#### Consignes
- 1) Recopiez fidèlement le passage de l'extrait qui s'ouvre sur les mots contenant « C’est peut-être ça » et se termine par « jusqu’au 10 juin. ».
- 2) Dans l'extrait, quelle personnalité figure sur la photo que traîne Rafaële Bolduc ?

#### Extrait proposé
Pas de rabaissements, pas de sucre casser sur son dos, simplement de l’autodérision bien dosée sur son parcours et sur les absurdités du système, mais aussi de la santé mentale. Une partie du public réagissait fortement sur certaines blagues, parce qu’elle se reconnaissait. Ça a fait du bien à plusieurs dans la salle.Ça démontre deux choses. On peut rire de tout, ce n’est qu’une question d’angle. Et beaucoup plus de gens qu’on pense ont eu des troubles alimentaires.

Même si Rafaële Bolduc traine une photo de Pierre Fitzgibbon, les deux humoristes ne prétendent pas faire de l’humour politisé ou « intelligent », et pourtant, par les enjeux abordés, même si parfois c’est collé à leur quotidien, on touche des enjeux sociaux actuels. Mine de rien, tout ça était bien plus politique que certains spectacles se prétendant politisés, mais qui servent les mêmes blagues habituelles, remplaçant juste mononc’ Roger par le nom d’un chef de parti.

Les émotions des deux comiques ne se sont pas limitées à un seul segment – comme le fameux numéro touchant où l’humoriste partage un émotif fait vécu. C’était un jonglage constant entre les blagues, la vulnérabilité et l’assurance, comme l’est la vie. Dans une industrie souvent trop lisse, ça fait du bien aussi ce côté authentique.

Si je faisais une vraie critique, je mentionnerais quelques inégalités, un rodage à fignoler, mais ça fait aussi partie du charme de la proposition. Il y a un petit côté « à la bonne franquette », celui de ne pas faire semblant d’avoir du budget, mais qui permet de créer une complicité avec le public, où la présence du quatrième mur n’est pas toujours claire.



C’est peut-être ça qui ressort du Dr Mobilo Aquafest, au-delà de sa proposition parfois décalée – mais pas toujours, on y retrouve Katherine Levac, Guillaume Wagner et Catherine Éthier au travers des Fuck la culture du viol, Tranna Wintour ou Sexe Illégal – un côté très humain qui est difficile de retrouver dans les gros festivals d’humour.

Le festival se poursuit jusqu’au 10 juin.

#### Données fournies
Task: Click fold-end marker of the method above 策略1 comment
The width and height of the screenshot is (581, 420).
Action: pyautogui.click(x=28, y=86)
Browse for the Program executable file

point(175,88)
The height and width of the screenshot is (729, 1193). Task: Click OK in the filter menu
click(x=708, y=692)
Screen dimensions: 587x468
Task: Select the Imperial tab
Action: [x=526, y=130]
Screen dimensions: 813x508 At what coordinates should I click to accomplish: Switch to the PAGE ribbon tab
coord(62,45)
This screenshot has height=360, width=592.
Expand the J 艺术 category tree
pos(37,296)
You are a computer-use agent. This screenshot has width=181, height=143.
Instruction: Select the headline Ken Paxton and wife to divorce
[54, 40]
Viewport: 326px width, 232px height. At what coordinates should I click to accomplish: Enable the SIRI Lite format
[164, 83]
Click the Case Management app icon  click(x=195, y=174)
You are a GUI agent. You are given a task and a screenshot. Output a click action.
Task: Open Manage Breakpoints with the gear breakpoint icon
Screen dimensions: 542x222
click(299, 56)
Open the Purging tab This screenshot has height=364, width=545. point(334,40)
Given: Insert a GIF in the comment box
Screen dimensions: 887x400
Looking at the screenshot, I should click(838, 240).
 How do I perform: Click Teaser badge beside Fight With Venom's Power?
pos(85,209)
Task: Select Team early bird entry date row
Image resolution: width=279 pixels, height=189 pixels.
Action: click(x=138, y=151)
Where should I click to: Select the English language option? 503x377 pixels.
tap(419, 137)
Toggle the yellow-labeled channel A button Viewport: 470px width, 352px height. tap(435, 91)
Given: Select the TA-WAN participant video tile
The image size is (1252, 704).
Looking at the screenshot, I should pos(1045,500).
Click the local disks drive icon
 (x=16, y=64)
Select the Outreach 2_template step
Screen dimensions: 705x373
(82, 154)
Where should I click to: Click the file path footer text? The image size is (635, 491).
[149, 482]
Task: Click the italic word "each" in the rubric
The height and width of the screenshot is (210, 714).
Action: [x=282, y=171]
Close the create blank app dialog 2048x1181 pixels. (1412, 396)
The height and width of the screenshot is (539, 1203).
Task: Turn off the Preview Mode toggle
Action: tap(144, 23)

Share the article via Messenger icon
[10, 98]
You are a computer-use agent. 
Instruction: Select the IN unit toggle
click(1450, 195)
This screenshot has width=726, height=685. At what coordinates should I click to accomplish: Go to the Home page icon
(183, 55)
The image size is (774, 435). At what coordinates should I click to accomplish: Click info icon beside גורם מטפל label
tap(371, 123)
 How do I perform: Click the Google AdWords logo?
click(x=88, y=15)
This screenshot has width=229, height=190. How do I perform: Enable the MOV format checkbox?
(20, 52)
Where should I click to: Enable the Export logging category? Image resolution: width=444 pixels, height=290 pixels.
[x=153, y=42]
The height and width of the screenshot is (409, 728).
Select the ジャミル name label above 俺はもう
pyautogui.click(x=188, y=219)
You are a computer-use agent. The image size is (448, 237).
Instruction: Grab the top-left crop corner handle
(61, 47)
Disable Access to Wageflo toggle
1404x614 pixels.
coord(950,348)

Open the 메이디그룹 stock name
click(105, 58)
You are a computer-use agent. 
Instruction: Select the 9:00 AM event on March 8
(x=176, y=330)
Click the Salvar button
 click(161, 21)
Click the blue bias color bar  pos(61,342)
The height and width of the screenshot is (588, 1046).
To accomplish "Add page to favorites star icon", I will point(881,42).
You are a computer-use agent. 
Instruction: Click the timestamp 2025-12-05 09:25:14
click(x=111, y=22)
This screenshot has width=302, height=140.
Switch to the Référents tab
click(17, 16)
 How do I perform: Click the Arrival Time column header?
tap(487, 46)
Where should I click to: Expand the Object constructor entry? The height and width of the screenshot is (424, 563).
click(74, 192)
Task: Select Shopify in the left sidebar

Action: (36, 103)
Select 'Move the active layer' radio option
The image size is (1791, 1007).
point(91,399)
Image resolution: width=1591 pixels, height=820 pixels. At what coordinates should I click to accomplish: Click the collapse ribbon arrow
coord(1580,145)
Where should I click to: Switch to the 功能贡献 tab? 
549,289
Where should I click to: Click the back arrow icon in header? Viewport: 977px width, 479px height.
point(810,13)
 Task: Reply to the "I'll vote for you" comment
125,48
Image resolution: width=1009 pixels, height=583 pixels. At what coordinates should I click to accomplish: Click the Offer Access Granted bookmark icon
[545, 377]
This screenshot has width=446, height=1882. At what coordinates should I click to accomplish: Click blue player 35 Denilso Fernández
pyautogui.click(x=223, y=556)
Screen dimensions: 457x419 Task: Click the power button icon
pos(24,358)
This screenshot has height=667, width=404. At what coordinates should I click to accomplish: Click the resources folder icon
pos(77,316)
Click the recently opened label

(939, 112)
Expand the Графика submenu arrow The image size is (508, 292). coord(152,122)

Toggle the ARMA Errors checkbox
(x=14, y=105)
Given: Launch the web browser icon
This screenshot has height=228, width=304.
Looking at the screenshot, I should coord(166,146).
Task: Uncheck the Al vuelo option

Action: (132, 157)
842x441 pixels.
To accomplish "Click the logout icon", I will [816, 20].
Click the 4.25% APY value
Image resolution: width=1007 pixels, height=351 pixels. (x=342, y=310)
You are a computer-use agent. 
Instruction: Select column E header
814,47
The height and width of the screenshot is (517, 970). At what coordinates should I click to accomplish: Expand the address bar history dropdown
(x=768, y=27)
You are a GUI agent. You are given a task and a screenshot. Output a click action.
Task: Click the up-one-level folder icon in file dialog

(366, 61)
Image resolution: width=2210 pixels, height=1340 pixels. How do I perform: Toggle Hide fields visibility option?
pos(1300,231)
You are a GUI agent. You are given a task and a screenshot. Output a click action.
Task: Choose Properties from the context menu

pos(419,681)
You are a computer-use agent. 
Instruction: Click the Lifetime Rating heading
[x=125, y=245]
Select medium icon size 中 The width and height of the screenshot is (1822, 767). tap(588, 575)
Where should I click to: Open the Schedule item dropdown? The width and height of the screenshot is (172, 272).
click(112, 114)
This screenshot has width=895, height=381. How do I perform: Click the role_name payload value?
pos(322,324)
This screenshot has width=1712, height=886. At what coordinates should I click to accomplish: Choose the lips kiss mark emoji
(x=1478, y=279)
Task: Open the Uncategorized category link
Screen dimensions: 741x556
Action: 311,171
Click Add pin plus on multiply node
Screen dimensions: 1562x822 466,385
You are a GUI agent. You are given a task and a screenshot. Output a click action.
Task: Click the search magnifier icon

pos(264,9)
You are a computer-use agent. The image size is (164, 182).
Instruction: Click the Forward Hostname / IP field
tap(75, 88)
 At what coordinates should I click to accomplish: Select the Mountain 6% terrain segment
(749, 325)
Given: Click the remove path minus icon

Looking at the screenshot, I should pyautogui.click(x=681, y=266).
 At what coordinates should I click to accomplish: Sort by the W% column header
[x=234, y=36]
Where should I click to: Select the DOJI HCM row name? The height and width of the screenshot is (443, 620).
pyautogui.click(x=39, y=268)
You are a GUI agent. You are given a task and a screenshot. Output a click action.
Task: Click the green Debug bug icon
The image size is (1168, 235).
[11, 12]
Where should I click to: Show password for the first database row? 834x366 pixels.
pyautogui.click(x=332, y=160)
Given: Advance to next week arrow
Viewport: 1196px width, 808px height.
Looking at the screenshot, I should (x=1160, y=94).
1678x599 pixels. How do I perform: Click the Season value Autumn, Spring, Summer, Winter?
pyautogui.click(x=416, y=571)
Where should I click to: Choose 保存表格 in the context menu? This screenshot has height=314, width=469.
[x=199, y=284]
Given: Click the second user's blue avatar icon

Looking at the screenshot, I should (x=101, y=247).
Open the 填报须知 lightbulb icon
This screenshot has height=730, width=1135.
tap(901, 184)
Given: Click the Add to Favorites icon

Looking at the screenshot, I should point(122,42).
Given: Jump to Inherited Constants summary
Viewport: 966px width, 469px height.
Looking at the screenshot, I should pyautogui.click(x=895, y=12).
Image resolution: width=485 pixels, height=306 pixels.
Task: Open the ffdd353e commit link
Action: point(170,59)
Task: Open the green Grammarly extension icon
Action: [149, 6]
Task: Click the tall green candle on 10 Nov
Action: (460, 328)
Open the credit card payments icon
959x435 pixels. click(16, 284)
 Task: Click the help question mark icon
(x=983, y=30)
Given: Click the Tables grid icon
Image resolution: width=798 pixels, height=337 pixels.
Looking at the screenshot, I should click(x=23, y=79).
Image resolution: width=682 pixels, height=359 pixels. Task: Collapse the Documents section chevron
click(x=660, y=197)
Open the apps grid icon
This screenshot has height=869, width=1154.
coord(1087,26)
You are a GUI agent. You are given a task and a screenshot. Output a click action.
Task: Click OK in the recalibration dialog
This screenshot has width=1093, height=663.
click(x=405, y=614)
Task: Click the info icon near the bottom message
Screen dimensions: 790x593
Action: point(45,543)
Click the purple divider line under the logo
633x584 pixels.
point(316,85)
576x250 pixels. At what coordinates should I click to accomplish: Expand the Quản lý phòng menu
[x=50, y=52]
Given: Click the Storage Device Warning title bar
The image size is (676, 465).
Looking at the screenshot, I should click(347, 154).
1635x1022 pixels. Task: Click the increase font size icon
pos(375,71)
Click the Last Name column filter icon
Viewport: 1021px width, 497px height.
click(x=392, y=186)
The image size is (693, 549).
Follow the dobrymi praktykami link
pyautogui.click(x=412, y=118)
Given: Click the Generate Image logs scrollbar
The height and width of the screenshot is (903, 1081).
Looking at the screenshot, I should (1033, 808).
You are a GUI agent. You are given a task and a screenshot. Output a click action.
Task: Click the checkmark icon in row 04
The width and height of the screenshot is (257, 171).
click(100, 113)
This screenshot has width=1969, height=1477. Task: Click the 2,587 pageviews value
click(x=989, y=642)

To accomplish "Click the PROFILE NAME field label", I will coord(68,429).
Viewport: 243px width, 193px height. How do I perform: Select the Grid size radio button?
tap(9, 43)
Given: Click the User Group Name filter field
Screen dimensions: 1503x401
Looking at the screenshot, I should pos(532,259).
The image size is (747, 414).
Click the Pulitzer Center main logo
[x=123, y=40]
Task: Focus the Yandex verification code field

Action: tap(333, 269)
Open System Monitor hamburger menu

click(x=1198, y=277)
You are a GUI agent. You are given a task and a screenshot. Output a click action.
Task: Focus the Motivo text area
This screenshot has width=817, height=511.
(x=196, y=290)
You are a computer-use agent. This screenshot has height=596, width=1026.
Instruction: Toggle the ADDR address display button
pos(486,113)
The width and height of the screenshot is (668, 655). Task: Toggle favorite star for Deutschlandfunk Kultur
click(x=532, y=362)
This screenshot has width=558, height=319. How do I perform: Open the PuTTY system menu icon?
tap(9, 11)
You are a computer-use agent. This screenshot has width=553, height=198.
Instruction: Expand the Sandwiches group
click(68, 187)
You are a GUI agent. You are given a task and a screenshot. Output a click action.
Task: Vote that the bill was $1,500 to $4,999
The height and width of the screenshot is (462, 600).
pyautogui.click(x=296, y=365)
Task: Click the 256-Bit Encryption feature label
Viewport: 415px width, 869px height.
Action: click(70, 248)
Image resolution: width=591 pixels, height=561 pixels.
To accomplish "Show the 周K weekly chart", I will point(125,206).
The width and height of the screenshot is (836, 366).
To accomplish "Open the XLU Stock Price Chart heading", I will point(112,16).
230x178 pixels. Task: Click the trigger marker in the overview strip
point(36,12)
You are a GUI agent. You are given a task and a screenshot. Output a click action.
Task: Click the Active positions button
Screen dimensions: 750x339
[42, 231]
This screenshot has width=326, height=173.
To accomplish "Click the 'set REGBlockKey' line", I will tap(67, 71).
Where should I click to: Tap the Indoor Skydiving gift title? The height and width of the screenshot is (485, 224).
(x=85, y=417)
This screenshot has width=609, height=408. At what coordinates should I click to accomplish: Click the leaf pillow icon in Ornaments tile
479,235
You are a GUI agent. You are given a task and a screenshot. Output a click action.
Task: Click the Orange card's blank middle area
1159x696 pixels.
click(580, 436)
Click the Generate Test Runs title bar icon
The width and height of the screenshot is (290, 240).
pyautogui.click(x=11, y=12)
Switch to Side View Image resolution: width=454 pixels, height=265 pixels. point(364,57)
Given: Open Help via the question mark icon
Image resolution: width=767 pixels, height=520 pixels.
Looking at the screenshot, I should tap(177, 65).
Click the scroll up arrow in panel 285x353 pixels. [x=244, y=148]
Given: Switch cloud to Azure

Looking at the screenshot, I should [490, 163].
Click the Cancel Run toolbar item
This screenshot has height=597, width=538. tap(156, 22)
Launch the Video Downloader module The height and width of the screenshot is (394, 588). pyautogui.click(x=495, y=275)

#### Réponses aux consignes
- 1)
C’est peut-être ça qui ressort du Dr Mobilo Aquafest, au-delà de sa proposition parfois décalée – mais pas toujours, on y retrouve Katherine Levac, Guillaume Wagner et Catherine Éthier au travers des Fuck la culture du viol, Tranna Wintour ou Sexe Illégal – un côté très humain qui est difficile de retrouver dans les gros festivals d’humour.

Le festival se poursuit jusqu’au 10 juin.

- 2) Pierre Fitzgibbon.